City council will weigh whether or not to:

Open more emergency shelter beds in light of persistent complaints that there currently aren’t enough.

In the wake of a series of protests this winter, in which both shelter clients and front-line workers said that there weren’t enough beds available to meet immediate needs, council will decide whether to open up 172 “flex beds” on an interim basis. The motion also calls for City officials to collect more data about residents’ needs, including people who go to one shelter and are directed to others in the city, and to develop a “client centred, outcome focused housing stability service plan” with a focus on getting people out of the shelter system entirely.

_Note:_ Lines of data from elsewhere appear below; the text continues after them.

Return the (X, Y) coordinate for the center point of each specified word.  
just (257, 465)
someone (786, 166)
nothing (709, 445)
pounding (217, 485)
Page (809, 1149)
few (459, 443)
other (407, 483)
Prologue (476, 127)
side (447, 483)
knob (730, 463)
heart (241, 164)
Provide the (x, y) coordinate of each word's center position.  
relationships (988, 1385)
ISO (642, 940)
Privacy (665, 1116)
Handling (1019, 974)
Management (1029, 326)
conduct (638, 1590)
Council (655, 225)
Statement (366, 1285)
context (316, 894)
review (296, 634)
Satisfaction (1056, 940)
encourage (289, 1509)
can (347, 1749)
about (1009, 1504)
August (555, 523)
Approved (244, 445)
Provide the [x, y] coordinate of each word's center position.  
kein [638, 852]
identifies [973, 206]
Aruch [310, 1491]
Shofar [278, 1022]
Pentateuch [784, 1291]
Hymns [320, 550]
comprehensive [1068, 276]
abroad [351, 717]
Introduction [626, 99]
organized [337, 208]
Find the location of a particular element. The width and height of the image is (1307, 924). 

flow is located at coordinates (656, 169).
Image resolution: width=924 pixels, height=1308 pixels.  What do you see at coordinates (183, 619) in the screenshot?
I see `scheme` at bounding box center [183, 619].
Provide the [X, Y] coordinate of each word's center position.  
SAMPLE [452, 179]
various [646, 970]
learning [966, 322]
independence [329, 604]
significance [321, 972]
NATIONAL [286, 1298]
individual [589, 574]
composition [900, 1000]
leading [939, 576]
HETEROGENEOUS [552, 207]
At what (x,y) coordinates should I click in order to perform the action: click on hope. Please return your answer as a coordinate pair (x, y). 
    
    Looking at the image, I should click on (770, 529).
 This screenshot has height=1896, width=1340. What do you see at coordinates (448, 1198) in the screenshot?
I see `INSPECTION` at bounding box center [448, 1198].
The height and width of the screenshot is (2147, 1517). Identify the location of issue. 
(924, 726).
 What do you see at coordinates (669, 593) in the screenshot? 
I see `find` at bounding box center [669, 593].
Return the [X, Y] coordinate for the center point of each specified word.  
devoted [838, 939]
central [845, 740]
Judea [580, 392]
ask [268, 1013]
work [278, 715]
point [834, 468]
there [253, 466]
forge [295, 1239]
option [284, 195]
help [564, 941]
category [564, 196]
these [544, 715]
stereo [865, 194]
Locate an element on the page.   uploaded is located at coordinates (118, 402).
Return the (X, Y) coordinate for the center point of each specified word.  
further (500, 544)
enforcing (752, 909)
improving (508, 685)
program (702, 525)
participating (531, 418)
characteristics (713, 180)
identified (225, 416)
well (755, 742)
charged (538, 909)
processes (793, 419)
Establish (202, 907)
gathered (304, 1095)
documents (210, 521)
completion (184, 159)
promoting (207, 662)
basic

Develop a business incubation network.

City council recently passed an economic development plan that calls for, among other things, increasing support to small businesses. As part of that effort, there’s a proposal to develop an incubation network that would help new small businesses get off the ground. Since Toronto is a major centre for food processing, there’s also a call to substantially expand an already existing food business incubator.

Apply to make Toronto an official Fair Trade Town.

If passed, this motion would see council commit to having the City of Toronto purchase only Fairtrade-certified coffee, tea, and sugar, and support an application to have Toronto registered as a Fair Trade Town.

Pass a new zoning bylaw.

The City has been trying to revise and consolidate its zoning bylaws for years—not an easy task considering the fact that each former municipality had its own zoning bylaw prior to amalgamation. The City enacted a harmonized zoning bylaw in 2010, then repealed it the following year after complaints and OMB appeals starting rolling in. Now, at last, council will decide whether to take a crack at enacting a new, revised version. Let’s hope things turn out better this time.

Allow developers to build affordable housing units in exchange for increased density.

Right now, under existing planning law, developers can trade community benefits (think cool playground equipment, streetscape enhancements) for the right to build more densely than the City’s planning bylaws technically permit. These trades are authorized by Section 37 of the Planning Act, so the community-improvement funds are known as Section 37 money. Council now has a chance to decide whether to allow developers to designate certain condos in their buildings as “affordable housing” units, as a way of meeting their Section 37 obligations. This would theoretically help the City carve out space for low-income tenants in some of the trendy new towers going up around town.

Improve heritage preservation efforts across the city.

As part of a legally mandated five-year review of its Official Plan, the City held a wide-ranging consultation on its heritage preservation policies. The review yielded a bunch of suggestions for technical changes to the heritage parts of the OP, partly to bring them in line with changes to provincial legislation and partly to strengthen them. Council will decide whether to implement those changes.

Allow cyclists to ride side-by-side, instead of only single file.

In the process of consolidating the traffic bylaws of all the pre-amalgamation municipalities, Toronto somehow made it illegal for cyclists to ride in any formation other than single file, even though riding two-or-more abreast had previously been allowed on most streets. Council will decide whether to do away with the ban on side-by-side riding before it actually becomes enforceable.

Hold out for a better tenant for Nathan Phillips Square’s new year-round restaurant space.

The new skate rental building in Nathan Philips Square has two separate restaurant spaces squirreled away inside it: one seasonal, one year-round, and both, for the time being, vacant. The City put both spaces out to bids, and settled on Hero Certified Burgers as the best available year-round tenant. Some councillors want the City to find another tenant with a more “diverse” menu. Mayor Rob Ford, meanwhile, loves burgers and would like Hero to get the contract. Today, both factions will duke it out. It’s not clear why Ford is interceding on behalf of an individual business owner. Is it still “sticking up for the little guy” if the little guy owns a chain of restaurants?